Magazine | September 12, 2016, Issue

Professions of Privilege

Some people wake up in the morning and think, “Ah, the promise of coffee and a Danish. A new day awaits!” Some hear the alarm and think, “Capitalism has made us slaves to the alarm clock. I’d better write a story about how we should ban alarm clocks.” The latter type probably writes at Slate or Salon or Slaton or Salote, where everyone looks at the world through a murky window smeared with the tears of perpetually peeved progressives. Take L. V. Anderson, who wrote a piece titled “Stop Tweeting Your #Firstsevenjobs: It’s just a way to disguise your privilege.”

To explain: People on Twitter were listing their first seven jobs. Just as a lark. Something to do. It would be harmless, except nothing is harmless. Everything is awful.

It’s helpful when people get scoldy about your Privilege, because it means you can safely disregard anything they say after that. They aren’t listening to what you think you’re saying. They’re translating your words through a matrix that amplifies their willful incomprehension. If you say, “Sorry I’m late, traffic was tough,” they hear, “My economic status permits me to have an individual means of transportation whose expense drains resources away from transit systems that would benefit the poor, and allows me to imagine that my difficulties on the highway are comparable to those of people who must rely on the bus.” As you can imagine, these people are insufferable, but at least the rest of us have the compensation of assuming they are personally unhappy.

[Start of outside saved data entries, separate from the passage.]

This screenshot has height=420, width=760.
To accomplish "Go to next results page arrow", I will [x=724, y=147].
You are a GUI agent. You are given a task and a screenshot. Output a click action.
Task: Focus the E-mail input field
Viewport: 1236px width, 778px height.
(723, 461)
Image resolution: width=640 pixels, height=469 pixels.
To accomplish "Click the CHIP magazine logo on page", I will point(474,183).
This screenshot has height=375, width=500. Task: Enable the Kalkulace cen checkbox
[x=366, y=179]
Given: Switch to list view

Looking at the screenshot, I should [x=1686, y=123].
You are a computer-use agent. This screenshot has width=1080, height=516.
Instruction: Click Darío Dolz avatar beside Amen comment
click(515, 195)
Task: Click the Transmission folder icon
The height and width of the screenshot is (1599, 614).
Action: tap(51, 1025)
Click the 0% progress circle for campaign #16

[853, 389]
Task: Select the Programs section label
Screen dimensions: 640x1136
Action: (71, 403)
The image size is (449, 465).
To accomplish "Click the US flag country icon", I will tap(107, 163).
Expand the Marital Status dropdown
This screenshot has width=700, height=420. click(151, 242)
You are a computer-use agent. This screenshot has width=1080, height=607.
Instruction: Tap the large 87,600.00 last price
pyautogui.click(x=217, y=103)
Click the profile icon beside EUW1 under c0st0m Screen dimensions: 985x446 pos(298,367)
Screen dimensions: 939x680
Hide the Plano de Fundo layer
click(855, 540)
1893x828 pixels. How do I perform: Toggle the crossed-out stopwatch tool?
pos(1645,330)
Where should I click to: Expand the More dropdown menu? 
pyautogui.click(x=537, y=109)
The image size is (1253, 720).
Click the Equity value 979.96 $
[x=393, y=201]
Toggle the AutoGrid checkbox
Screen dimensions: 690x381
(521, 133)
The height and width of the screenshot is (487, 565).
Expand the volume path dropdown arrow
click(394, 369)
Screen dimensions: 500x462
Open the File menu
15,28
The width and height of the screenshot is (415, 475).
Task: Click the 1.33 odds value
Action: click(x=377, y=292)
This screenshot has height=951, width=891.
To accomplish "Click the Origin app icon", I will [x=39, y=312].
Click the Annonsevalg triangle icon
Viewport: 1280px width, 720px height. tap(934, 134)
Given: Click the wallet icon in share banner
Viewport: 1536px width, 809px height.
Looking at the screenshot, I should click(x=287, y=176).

The problem, according to Anderson, is this: People listed their jobs but didn’t rip them open to expose the glistening, alabaster-white privilege contained within. You should’ve run them past a professional Privilege Dowser, who can find unearned advantages anywhere. Like this:

“Well, when I was ten, I was a paper boy, and — ”

Your family could afford a bike, and newspaper-reading communities are generally more affluent. So that’s two strikes against you.

“Then I was a bag boy at the Piggly Wiggly down the street.”

Down the street? Isn’t that special. Most poor people live in food deserts, where mothers crawl across empty expanses of asphalt towards a shimming mirage of a head of lettuce. And by using “boy,” do you realize how gendered your vita looks? Did you consider the historic underrepresentation of queer butch teens in the grocery industry? Are you aware of the marginalization of women in the bagging sector, because men were supposedly good at spatial arrangement, and running the register was “women’s work”?

“Uh — it was a summer job. I was also a lifeguard — ”

Riiight, and there’s nothing problematic about a white male sitting high up on a wood throne looking over a harem, but do go on.

“Okay, well, in college — yes, that sounds pretty privileged, but it was an ag-school branch of the state system, pretty much a cow college.”

A system designed to perpetuate industrial farming and livestock management, reducing crop diversity with Monsanto-patented GMOs and bovine growth hormones, but do go on.

“Yeah, well, I didn’t have financial assistance, and I didn’t want to take out loans, so I took five years to get my B.A., and I worked mostly as a waiter at a Vietnamese restaurant.”

And you didn’t find that troubling.

“No, why? The owner was a cool dude. Came here in ’75.”

It didn’t trouble you that the owner fled a country ruined by American militarism and imperialism, and that you not only suffered no consequences for the Vietnam war but actually profited from it.

“My uncle served in Vietnam and lost an eye.”

The one-eyed uncle is king in a land of people blinded by Dow Chemical munitions. Go on. After college?

“Well, I worked at a parking ramp for a year and tended bar. I wanted to use my accounting-major skills but times were tight, and I ended up managing the bar, then going over to this other restaurant the owner had, and I guess that’s where I really fell in love with the food-service business. So my last job out of the seven is ‘restaurant-chain owner,’ because one day I realized we were selling a lot of chicken burgers and thought that might be an idea for a new kind of restaurant.”

You should be aware of the conditions of commercial-poultry operations. The abuse of undocumented workers. The environmental impact of using millions of gallons of chlorinated water to chill the dead meat. The Islamophobia that prohibits some line workers from observing the requirements of their faith. As with all your other jobs, you don’t see these things, because you’re blinded by your own advantages.

“I’m sorry. Should I not have been a person where I was? Is that the problem? What are your seven jobs?”

Happy you asked. Formed the first Progressive Caucus in high school, and was editor of the newsletter. Ran the incinerator at a Women’s Health Center. Designed websites for the Socialist People’s Worker Party. Handled social media for the Socialist People’s Worker Party Party, a monthly event that incorporated hip-hop and anarcho-thrash/punk bands. Did Web design for Guber, a start-up peanut-delivery system — it’s like Uber, except for goobers. Now I write a column for Slate about people who anger me because I can just see my dad at the dinner table, saying, “Any of your friends have real jobs?”

“Okay. Cool. Say, that’s only six jobs. You know, Chik’n Burg’r will be hiring soon, and it would be a privilege to have you as an employee.”

Shut. Up.

– Mr. Lileks blogs at www.lileks.com.